TASK OBJECTIVE> A line qualifies if it holds the string "Maximize". Copy every qualifying line from the records.

RECORDS FOR THE TASK>
⟨

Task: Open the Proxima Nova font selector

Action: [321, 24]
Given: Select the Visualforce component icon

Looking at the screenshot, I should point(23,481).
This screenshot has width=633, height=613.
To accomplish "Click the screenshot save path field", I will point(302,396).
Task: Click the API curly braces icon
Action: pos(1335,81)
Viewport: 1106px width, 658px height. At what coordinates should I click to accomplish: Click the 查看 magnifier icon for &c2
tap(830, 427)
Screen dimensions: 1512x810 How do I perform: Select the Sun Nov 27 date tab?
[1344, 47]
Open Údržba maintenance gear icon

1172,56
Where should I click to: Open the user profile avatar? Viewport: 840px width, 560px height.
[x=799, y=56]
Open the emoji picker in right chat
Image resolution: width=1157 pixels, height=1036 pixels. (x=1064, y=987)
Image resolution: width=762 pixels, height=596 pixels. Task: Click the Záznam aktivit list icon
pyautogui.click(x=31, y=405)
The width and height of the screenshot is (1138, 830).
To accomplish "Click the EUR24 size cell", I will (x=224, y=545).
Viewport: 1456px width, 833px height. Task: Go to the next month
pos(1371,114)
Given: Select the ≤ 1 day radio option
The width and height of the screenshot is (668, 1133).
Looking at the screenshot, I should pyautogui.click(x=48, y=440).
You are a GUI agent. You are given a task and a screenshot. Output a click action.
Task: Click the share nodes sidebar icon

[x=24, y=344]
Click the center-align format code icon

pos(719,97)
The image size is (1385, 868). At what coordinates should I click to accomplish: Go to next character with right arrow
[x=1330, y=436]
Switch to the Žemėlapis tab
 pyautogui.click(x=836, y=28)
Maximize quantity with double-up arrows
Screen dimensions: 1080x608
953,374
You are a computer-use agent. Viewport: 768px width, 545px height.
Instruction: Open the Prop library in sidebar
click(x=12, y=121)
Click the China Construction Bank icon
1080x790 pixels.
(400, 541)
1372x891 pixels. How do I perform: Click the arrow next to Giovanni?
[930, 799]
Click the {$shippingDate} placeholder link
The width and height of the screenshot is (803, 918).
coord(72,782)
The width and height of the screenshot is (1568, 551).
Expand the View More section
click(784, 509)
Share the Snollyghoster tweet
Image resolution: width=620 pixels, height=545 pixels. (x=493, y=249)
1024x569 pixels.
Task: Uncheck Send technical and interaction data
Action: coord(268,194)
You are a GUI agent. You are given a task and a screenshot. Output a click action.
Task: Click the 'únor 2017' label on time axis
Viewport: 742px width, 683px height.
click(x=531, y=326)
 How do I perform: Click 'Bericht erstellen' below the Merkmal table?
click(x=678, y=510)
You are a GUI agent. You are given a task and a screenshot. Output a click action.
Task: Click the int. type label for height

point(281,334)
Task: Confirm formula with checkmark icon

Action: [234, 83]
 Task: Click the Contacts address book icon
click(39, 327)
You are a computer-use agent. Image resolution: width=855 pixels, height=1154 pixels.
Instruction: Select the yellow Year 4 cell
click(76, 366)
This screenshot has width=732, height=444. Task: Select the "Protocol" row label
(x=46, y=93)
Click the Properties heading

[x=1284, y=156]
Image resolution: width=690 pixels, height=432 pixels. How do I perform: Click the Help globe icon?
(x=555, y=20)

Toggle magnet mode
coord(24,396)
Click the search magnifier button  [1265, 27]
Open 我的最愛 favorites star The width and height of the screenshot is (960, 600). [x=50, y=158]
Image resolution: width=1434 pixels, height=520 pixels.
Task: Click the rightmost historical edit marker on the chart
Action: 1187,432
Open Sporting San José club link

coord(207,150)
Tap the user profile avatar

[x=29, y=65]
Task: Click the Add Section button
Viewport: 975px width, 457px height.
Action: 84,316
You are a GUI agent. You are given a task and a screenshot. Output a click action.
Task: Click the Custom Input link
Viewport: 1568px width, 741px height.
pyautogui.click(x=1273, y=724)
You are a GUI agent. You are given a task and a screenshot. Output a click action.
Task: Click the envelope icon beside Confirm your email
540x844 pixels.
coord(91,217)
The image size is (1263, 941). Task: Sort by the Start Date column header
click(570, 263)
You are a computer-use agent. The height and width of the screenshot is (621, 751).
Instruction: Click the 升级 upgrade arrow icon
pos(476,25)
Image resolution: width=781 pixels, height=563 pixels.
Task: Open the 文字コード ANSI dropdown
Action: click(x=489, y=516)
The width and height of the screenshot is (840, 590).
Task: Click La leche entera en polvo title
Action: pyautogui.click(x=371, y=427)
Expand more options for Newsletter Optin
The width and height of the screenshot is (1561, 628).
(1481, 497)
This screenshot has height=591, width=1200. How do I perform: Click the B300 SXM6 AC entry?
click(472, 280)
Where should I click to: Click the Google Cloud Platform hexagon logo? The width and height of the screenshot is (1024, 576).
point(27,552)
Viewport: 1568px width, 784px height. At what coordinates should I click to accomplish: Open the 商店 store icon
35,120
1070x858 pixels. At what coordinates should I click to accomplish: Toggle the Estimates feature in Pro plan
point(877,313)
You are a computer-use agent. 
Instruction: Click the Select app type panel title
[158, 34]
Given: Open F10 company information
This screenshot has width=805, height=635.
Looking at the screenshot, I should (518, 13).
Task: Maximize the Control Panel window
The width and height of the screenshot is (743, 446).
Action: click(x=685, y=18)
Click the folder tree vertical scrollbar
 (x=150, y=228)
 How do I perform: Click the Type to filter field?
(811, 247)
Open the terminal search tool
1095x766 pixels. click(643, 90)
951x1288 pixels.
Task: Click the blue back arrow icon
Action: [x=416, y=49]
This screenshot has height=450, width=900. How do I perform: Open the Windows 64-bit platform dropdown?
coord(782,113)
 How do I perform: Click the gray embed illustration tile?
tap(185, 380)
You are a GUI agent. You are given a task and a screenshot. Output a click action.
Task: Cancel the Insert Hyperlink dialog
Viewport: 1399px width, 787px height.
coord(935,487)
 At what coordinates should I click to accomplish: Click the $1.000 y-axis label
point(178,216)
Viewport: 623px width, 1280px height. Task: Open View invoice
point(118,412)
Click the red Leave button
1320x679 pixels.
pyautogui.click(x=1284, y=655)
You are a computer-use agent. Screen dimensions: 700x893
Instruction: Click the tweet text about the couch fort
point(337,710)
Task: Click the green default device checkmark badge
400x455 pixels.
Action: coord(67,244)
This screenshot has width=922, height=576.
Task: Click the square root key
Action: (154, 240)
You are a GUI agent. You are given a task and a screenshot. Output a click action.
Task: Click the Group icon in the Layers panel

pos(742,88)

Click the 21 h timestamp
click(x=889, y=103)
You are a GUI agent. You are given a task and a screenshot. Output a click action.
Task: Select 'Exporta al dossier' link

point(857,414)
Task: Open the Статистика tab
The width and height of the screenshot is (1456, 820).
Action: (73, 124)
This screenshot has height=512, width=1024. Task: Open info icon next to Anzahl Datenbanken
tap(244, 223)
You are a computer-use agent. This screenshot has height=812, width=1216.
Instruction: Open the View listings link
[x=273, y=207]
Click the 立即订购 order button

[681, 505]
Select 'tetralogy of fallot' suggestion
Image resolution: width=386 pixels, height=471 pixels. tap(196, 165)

⟩

TASK RESULT>
Maximize quantity with double-up arrows
Task: Maximize the Control Panel window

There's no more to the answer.